*Explore the material*
1. In the interview transcript, what does Mike say the United States Supreme Court does not recognize as a grounds for relief?
2. Retype the portion of the interview transcript between "Mike: They cannot" and "us this year?", inclusive.
Segment Start: Passage to read
Laura: Oh, I understand. They all matter that much is what you’re saying, basically.
Mike: Yeah, I could just go down the line. Every one of them truly is an amazing story. And what it causes one to realize is that for this person to get exonerated, this had to happen, this had to happen, this had to happen, this had to happen. What are the chances of any of those happening, let alone each of them happening in the same case? The logical inference from that is there’s a whole lot of innocent people in prison who haven’t been identified, or have been identified, but have never been able to be successfully exonerated. So, for everybody who’s exonerated, I would say there’s say there are 10 or 15 who’ve never been identified or exonerated.
Laura: Wow, that’s a remarkable number. Shocking. There’s a lot of work to do and it take a lot of time. Let’s talk about the students a little bit to circle back. It’s really interesting and wonderful that you’re working with students. What’s that like?
Mike: I really enjoy it. They’re really smart. Some of them think they’re cynical, but they’re not cynical yet. What’s interesting is when I present them with the way things work, they’re like, “What? The United States Supreme Court does not recognize actual innocence as a grounds for relief?” Which is true. How can that be? What? Here’s a case where they proved this, this, and this and the prosecutor still wouldn’t agree that they were innocent and made up these alternative theories? What’s wrong with these people? There’s a law professor and author who’s written on the subject, I think a book or law review on innocence deniers, where she catalogues some instances around the country where someone has proven their innocent beyond all doubt, but yet the prosecutors will come up with some cockamamie theory about how they could still be guilty. Kind of like how I referenced a while ago on the Patrick Waller case. Well maybe there were three people and not just two. That kind of thing. Some of them were much more far-flung than that. Some of them I’m still trying to come up with an answer for them. How can they do that? How can they say that? And the only one I’ve been able to come up with and is the most honest answer that I’ve been able to come up with is they’re just assholes. These judges, these prosecutors that won’t give relief where it so obviously should be given or who come up with these cockamamie theories even though this, this, and this, they’re still guilty because of this new theory. They’re just assholes. I wish I could come up with a more academic answer that than that.
Laura: I don’t know. Sometimes we see it again and again in different places that confirmation bias. Once you’ve said something, no one wants to change their minds. It’s difficult to overcome.
Mike: They cannot hold two different ideas in their heads at one time. That cognitive dissonance is just too much for them.
Laura: What made it so important to bring this to ISHI and present for us this year?
Segment End: Passage to read
Segment Start: Material shown
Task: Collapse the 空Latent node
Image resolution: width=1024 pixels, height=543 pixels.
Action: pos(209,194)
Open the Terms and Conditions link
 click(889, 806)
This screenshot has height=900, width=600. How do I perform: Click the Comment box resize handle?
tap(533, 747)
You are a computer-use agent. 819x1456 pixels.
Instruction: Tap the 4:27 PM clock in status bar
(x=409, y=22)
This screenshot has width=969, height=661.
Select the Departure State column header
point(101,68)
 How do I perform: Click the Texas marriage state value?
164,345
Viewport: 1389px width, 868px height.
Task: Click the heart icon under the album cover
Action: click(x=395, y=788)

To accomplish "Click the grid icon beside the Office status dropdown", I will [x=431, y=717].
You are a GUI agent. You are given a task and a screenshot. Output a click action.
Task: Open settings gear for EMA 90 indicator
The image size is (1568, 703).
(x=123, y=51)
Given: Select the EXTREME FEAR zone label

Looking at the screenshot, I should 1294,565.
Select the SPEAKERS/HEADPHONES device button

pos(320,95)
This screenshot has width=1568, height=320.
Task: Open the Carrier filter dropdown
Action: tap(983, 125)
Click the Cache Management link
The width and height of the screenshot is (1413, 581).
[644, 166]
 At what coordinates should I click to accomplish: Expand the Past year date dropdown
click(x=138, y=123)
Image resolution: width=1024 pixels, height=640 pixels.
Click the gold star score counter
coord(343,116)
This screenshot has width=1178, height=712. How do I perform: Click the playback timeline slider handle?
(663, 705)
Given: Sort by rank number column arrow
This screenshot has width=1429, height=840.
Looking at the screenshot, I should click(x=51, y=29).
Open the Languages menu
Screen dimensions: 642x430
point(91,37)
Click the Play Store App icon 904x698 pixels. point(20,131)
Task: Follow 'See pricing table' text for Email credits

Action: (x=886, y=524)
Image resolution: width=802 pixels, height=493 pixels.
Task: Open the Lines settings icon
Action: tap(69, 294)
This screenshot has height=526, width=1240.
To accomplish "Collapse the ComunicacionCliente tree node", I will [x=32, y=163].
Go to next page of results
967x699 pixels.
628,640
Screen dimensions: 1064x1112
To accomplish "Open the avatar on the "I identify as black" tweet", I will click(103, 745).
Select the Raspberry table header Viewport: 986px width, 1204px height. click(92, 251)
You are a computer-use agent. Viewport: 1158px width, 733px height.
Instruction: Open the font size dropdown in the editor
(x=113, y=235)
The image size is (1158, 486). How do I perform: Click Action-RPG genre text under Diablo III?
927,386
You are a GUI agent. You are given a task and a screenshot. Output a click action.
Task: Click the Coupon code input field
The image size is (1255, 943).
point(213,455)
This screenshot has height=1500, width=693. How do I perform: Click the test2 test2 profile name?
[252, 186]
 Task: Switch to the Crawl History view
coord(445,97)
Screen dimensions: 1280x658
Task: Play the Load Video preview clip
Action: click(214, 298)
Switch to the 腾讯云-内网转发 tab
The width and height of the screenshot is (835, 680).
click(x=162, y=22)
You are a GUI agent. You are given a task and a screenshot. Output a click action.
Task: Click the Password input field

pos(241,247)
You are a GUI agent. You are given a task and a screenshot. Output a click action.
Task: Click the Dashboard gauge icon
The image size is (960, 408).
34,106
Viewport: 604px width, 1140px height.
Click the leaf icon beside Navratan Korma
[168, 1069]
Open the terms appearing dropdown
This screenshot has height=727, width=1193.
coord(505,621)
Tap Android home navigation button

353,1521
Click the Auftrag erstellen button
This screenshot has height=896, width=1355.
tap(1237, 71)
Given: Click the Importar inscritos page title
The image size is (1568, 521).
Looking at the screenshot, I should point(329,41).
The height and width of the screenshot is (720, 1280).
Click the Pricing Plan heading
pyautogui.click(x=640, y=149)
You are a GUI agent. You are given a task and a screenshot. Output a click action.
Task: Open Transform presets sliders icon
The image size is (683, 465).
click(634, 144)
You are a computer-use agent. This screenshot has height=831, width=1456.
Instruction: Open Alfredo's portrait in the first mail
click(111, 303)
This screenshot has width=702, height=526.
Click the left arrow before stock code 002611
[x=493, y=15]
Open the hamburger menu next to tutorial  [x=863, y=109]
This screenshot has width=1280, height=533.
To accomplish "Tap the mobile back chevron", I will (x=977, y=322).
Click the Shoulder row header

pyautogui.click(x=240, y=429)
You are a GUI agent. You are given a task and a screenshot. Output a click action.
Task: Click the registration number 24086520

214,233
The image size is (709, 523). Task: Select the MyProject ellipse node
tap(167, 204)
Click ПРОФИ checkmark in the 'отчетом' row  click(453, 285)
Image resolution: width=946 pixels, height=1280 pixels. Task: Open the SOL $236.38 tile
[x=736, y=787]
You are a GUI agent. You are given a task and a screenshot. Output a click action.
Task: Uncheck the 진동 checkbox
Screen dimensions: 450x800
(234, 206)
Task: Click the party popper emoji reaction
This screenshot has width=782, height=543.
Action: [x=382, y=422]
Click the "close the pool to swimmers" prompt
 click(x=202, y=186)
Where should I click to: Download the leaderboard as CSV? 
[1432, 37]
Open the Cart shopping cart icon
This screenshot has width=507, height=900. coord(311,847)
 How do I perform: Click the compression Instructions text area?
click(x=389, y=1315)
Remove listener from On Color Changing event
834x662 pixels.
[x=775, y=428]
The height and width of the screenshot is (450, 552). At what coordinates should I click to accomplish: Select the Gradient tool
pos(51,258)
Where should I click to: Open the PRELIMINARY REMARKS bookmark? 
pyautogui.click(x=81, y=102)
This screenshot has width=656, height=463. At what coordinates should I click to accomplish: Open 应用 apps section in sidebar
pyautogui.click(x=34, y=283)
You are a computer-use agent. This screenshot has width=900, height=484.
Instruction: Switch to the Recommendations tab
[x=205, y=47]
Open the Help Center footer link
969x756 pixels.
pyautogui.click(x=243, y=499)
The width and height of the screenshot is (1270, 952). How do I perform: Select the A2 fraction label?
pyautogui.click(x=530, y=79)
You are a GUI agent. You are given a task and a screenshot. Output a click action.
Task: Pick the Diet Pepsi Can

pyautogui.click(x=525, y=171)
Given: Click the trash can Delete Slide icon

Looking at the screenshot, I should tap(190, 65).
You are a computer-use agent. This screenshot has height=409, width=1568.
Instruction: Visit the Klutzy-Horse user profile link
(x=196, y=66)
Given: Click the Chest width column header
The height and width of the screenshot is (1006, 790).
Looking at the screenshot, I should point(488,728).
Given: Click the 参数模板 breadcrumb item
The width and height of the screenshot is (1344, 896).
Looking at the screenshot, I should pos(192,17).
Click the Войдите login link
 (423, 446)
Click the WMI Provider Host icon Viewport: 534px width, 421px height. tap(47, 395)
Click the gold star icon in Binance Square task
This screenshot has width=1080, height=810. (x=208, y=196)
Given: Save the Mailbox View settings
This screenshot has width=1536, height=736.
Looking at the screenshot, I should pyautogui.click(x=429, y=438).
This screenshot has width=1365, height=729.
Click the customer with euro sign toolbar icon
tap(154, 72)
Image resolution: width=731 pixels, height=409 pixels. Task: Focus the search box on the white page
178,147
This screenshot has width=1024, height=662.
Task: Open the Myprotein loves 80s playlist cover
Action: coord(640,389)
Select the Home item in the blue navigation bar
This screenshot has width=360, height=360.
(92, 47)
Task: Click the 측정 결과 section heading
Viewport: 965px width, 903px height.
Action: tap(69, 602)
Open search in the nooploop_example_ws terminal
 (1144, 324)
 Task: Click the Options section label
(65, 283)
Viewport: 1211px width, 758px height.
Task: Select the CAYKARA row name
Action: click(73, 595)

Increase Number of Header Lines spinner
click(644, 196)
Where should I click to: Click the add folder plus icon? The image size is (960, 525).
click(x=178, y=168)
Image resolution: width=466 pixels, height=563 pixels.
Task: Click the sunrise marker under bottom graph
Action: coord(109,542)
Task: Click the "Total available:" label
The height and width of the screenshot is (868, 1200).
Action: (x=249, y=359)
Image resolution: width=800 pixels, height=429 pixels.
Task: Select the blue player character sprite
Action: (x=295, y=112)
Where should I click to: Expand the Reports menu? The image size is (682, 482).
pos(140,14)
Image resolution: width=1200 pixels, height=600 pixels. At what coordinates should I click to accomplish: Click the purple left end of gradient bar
Segment End: Material shown
*Replies*
1. Actual innocence.

2.
Mike: They cannot hold two different ideas in their heads at one time. That cognitive dissonance is just too much for them.
Laura: What made it so important to bring this to ISHI and present for us this year?